Incredibly, New York State voters may face three primary elections next year because the legislature has failed to act in response to the requirements of the 2009 MOVE Act.

Right now New York State is under the gun of the US Dept. of Justice to settle on primary dates for its congressional races.  Unbelievably, at least to me, this could result in three primary elections next year.  This includes the already settled Presidential  primary date of April 24, 2012.

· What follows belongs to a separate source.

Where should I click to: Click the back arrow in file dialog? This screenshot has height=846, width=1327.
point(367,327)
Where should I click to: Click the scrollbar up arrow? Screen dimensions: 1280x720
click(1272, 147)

So what’s the story here?  Under current NYS law, Congressional and State and local primaries would be held on Sept. 11, 2012.  However a 2009 federal law, known as the MOVE Act (Military and Overseas Voter Empowerment Act) was passed to ensure that military and overseas citizens have enough time to cast their ballots. This is good.  It requires that absentee ballots get sent to military overseas no later than 45 days before the November 6, 2012 election date.  Since New York State law requires a week between an election and its subsequent certification, the date that is currently set in law – Sept. 11, 2012 – cannot comply.  Last year the state got a waiver from the Justice Dept. on this.  However this year the Dept. of Justice is asking a federal judge to set a date no later than August 18, 2012 since the NYS Legislature has failed to act on changing the Sept. 11 date.

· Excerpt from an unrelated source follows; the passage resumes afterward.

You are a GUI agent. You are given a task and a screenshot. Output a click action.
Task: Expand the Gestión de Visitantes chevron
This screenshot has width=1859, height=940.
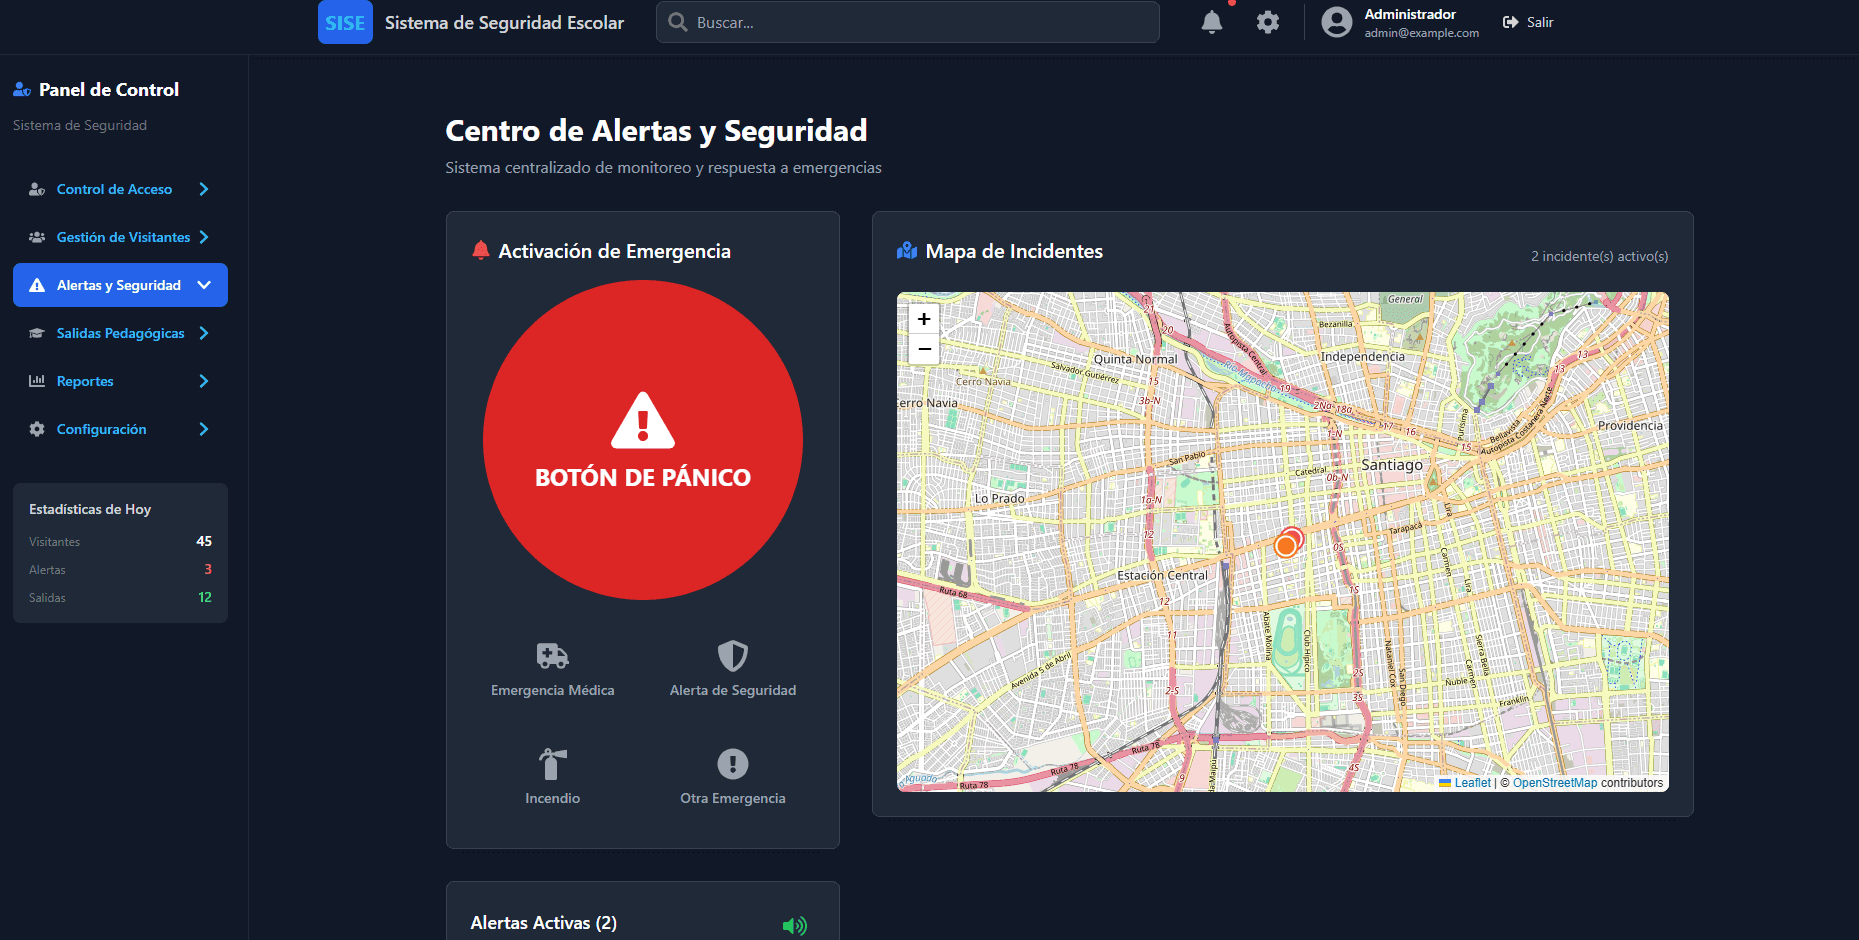click(204, 237)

Complicated enough yet?  It turns out that the MOVE Act only applies to Presidential and Congressional races, not to State and local races.  Herein lies the problem.   While the legislature could agree to combine the state and local primaries with a new congressional primary date, for varying reasons the Republican and Democrats in the legislature differ on what the new date should be with the GOP favoring mid-August and the Democrat Assembly leader Sheldon Silver favoring a June date in future years with another waiver for 2012.  The feds aren’t going for this and are asking a judge to set a date.  This could actually result in three dates – April for Presidential primary, a Congressional primary date set by the judge (probably mid-August), and another date for State and local primaries set by the legislature.

Interesting point of information: the New York State Board of Elections estimates the costs of running a primary state-wide is slightly less than $50 million.  So we could spend three times this amount before we even get to the election in November of 2012, not to mention almost a full year of election signs all over the landscape.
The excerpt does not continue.